Le rôle des Alerteurs vu par Laurent Bousquet

Divers National
Cet article a été publié le : 19 mai 2021 à 14h26
Le rôle des Alerteurs vu par Laurent Bousquet

Laurent Bousquet, photo P. Barki


Lors du Grand National de Saumur puis de Pompadour, nous avons vu les brassards « Alerteur » de sortie. Ce système mis en place à l’issue de la réflexion stratégique proposée par la Fédération Française d’Equitation (comptes-rendus à retrouver ici) a été présenté lors des Journées du Complet 100% digitales par Michel Asseray et Laurent Bousquet. Petite piqûre de rappel par Laurent Bousquet après deux concours d’exercice.

Comment ont été créés les Alerteurs?

** Série de tâches **
• a. Expliquez en une à trois phrases, d'après l'article sur les Alerteurs, comment est né le système des Alerteurs et où il a été présenté.
• b. Poursuivez l'article sur les Alerteurs à partir de sa dernière ligne.
Vous n'aurez pas besoin des entrées qui suivent.

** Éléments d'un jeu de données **

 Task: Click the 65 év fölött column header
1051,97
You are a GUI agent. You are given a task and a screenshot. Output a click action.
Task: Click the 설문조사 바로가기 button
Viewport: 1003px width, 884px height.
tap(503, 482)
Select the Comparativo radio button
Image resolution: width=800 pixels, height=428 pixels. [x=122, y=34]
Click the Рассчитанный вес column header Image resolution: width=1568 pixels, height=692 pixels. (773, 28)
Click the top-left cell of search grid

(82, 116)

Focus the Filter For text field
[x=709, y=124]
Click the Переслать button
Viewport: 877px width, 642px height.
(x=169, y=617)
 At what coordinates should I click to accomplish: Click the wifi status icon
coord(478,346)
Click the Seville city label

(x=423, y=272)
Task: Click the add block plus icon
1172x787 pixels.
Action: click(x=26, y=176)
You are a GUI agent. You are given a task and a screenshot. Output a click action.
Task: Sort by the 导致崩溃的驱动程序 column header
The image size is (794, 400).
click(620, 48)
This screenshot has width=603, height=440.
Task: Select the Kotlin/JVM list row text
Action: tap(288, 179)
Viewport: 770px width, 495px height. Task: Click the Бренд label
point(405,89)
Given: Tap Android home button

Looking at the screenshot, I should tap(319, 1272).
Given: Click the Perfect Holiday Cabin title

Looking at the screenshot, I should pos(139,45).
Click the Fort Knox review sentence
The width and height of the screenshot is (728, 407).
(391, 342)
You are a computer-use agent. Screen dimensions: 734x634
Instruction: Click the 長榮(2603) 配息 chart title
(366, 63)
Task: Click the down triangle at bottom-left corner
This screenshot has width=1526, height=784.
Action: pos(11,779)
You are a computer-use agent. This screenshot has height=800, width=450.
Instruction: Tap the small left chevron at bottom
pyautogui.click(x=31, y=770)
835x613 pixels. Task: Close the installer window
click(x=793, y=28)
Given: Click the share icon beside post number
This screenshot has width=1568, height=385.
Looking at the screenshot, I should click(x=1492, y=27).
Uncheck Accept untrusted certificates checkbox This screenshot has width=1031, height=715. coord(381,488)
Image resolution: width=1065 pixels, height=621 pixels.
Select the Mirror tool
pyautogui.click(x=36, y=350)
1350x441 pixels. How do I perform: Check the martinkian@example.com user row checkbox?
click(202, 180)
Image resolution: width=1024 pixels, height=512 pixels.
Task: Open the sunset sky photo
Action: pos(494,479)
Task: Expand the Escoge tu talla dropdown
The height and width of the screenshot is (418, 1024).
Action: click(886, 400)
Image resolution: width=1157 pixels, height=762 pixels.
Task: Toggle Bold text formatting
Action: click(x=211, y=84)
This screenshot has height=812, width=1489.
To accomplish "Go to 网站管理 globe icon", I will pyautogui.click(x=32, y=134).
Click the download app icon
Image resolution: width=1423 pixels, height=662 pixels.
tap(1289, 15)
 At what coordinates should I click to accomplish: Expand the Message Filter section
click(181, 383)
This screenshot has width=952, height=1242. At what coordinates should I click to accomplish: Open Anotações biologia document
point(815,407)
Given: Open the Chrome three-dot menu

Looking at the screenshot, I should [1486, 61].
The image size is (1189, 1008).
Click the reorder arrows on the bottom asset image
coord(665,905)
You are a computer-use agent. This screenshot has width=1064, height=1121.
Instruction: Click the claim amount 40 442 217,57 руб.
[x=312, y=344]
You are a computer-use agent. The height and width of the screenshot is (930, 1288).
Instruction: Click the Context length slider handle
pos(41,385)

** Résultats de l'exercice **
• a. Le système des Alerteurs a été mis en place à l'issue de la réflexion stratégique proposée par la Fédération Française d'Equitation. Il a ensuite été présenté par Michel Asseray et Laurent Bousquet lors des Journées du Complet 100% digitales.

• b.
« Le processus a été décidé l’année dernière et nous l’avons amorcé cette année à Saumur. A Pompadour il y avait un peu plus de monde sur le terrain donc nous avons été un peu plus visibles. Mais je tiens à rappeler que ces épreuves là ne sont pas celles sur lesquelles le système est le plus utile et nécessaire car il y a déjà un bon nombre de gens compétents sur le terrain du fait de l’organisation du Grand National. Ce dispositif va être plus utile sur les plus petits concours un peu moins suivis où le jury n’a pas forcément de vue sur le cross; ne serait-ce que par la configuration du site ou parce que le cross commence alors que le jury est encore au dressage. Pour le moment nous sommes encore en phase de sensibilisation, pour que les gens nous voient et s’habituent à notre présence. Je crois d’ailleurs beaucoup à la prévention plutôt qu’à la répression. On doit voir que nous sommes présents et que cela sensibilise au problème de la sécurité et que les cavaliers fassent un peu plus attention. »

Quelles sont vos actions concrètes sur le cross?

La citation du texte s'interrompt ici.